## [PROBLEM DESCRIPTION]
Show every line of the rows below that contains the word "Open".

Rows from a pointing dataset
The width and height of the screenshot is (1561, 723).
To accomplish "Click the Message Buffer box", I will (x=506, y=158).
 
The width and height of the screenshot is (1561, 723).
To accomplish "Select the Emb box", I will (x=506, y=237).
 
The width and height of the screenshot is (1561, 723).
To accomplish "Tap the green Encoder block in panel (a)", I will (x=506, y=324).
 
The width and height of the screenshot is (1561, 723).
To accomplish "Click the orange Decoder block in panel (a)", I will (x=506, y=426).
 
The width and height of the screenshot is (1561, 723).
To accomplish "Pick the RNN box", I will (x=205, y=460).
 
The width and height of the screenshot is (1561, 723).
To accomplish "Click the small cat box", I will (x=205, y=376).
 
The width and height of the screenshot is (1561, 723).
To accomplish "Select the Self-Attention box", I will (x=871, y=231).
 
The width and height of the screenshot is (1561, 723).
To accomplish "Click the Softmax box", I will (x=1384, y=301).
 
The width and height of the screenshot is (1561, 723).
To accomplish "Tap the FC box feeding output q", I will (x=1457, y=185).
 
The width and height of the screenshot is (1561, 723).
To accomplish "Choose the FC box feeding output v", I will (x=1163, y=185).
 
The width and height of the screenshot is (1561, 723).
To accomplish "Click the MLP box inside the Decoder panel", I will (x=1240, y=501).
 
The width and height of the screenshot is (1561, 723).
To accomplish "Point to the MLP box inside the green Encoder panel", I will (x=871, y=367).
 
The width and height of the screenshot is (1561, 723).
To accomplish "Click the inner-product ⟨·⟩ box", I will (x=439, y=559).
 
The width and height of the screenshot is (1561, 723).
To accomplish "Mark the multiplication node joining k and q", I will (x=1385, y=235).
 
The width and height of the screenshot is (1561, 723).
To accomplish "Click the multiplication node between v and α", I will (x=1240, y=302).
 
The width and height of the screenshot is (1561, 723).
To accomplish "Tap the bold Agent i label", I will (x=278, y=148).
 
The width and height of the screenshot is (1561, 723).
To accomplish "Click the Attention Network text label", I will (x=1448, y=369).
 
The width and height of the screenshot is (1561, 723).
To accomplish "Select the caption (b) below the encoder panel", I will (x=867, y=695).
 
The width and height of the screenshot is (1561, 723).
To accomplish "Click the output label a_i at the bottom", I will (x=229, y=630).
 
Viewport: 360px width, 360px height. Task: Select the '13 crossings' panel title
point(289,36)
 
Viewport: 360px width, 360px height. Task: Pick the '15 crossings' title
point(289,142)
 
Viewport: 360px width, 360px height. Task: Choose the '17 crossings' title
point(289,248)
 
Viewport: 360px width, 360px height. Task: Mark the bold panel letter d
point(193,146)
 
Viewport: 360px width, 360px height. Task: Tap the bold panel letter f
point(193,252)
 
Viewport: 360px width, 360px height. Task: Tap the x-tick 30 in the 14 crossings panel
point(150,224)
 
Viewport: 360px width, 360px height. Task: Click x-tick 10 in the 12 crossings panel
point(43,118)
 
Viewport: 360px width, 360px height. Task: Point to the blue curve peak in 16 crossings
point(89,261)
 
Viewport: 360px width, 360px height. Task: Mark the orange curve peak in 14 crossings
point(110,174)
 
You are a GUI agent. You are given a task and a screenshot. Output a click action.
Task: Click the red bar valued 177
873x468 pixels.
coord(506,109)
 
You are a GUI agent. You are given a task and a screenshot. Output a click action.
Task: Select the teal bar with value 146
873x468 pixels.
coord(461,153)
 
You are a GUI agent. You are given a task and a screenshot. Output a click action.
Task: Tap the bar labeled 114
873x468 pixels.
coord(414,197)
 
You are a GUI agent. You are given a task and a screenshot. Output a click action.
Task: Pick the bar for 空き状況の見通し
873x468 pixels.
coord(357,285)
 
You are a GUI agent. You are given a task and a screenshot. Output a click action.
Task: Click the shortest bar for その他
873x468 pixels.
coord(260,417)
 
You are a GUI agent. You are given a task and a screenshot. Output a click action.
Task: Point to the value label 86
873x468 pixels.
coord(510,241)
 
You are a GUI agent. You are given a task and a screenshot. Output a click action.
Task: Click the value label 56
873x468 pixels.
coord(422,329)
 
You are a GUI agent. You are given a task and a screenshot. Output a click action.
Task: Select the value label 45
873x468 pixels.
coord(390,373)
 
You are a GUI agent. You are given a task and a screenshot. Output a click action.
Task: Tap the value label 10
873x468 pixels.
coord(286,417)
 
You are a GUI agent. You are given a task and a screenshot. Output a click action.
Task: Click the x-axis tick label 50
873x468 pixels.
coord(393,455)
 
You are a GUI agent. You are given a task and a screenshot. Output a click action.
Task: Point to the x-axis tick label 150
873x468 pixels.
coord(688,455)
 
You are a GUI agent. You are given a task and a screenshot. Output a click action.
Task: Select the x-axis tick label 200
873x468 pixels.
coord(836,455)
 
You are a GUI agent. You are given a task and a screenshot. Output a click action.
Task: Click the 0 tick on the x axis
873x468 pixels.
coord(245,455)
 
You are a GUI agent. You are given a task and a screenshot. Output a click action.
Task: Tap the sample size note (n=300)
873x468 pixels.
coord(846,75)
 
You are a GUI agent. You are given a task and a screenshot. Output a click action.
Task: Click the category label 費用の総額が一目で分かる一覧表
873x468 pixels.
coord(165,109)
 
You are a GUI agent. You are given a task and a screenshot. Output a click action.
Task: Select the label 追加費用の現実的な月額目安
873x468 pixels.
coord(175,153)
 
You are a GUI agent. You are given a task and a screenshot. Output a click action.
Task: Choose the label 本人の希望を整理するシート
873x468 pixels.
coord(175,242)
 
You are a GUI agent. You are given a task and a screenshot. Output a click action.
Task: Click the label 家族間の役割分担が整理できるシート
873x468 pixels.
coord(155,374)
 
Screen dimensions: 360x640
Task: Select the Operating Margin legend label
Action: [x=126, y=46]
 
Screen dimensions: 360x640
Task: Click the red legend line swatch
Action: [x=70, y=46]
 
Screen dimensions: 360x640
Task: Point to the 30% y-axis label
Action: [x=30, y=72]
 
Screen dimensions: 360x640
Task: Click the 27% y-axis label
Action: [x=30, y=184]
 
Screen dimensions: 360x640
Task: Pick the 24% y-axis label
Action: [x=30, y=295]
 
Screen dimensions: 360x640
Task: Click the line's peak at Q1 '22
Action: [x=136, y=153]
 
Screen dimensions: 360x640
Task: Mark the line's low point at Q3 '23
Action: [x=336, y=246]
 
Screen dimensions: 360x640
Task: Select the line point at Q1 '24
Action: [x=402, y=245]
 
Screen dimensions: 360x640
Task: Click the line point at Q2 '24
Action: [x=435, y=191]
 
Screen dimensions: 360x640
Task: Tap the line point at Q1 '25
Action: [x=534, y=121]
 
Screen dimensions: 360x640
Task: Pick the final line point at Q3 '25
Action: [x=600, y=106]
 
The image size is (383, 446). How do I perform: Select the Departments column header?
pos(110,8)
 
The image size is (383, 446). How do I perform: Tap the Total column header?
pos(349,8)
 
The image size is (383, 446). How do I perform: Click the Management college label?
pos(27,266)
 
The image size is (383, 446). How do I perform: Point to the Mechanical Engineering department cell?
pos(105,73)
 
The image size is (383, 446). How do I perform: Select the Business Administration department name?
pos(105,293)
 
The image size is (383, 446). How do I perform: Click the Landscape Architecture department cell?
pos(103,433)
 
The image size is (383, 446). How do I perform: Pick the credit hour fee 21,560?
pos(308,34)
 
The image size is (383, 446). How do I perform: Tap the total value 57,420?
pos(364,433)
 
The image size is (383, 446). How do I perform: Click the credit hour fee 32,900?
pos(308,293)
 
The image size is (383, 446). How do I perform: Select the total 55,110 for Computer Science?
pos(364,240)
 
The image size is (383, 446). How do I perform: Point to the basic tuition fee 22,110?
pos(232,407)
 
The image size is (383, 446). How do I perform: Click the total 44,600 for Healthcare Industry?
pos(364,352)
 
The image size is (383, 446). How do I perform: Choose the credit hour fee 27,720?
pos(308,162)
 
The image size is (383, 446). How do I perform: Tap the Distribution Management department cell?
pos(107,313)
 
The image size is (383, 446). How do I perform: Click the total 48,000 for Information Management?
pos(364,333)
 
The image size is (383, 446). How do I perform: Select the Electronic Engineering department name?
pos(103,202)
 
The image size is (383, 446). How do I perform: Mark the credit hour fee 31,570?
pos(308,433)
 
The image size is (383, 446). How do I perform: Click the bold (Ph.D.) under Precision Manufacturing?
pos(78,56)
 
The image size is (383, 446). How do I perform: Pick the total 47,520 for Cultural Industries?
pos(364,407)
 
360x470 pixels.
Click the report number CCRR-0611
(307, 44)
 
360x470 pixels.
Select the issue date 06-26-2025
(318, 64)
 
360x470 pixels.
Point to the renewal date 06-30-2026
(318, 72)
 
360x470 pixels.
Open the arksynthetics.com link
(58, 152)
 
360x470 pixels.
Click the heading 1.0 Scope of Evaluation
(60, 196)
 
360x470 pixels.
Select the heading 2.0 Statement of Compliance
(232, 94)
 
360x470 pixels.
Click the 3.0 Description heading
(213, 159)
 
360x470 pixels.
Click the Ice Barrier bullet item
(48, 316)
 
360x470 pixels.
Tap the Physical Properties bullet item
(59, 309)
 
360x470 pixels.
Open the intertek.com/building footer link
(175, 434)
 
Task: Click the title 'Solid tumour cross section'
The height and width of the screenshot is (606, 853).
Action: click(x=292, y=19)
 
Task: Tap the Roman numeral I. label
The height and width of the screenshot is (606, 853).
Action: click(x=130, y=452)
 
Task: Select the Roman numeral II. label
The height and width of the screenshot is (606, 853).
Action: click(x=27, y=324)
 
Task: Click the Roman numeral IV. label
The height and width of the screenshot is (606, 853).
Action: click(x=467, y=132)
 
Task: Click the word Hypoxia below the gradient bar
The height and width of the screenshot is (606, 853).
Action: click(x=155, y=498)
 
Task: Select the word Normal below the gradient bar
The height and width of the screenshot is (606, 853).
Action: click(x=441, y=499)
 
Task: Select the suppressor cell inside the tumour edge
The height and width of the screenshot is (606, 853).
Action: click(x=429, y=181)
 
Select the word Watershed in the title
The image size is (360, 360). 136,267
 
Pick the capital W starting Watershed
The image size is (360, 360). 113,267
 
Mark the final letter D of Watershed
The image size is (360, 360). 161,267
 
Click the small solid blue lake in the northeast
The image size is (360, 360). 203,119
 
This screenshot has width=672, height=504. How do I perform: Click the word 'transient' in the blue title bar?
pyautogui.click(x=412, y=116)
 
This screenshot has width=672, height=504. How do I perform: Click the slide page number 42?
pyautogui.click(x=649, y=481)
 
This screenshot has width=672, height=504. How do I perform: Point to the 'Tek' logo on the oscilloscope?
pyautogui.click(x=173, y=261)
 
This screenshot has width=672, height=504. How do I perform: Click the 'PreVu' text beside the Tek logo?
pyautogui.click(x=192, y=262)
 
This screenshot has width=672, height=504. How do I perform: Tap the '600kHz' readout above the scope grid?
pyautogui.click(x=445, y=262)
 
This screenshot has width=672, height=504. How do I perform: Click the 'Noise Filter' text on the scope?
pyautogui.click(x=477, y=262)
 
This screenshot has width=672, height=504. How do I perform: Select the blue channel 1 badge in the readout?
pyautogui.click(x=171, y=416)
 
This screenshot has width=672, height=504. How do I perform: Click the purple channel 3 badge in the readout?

## [EXERCISE ANSWER]
Open the arksynthetics.com link
Open the intertek.com/building footer link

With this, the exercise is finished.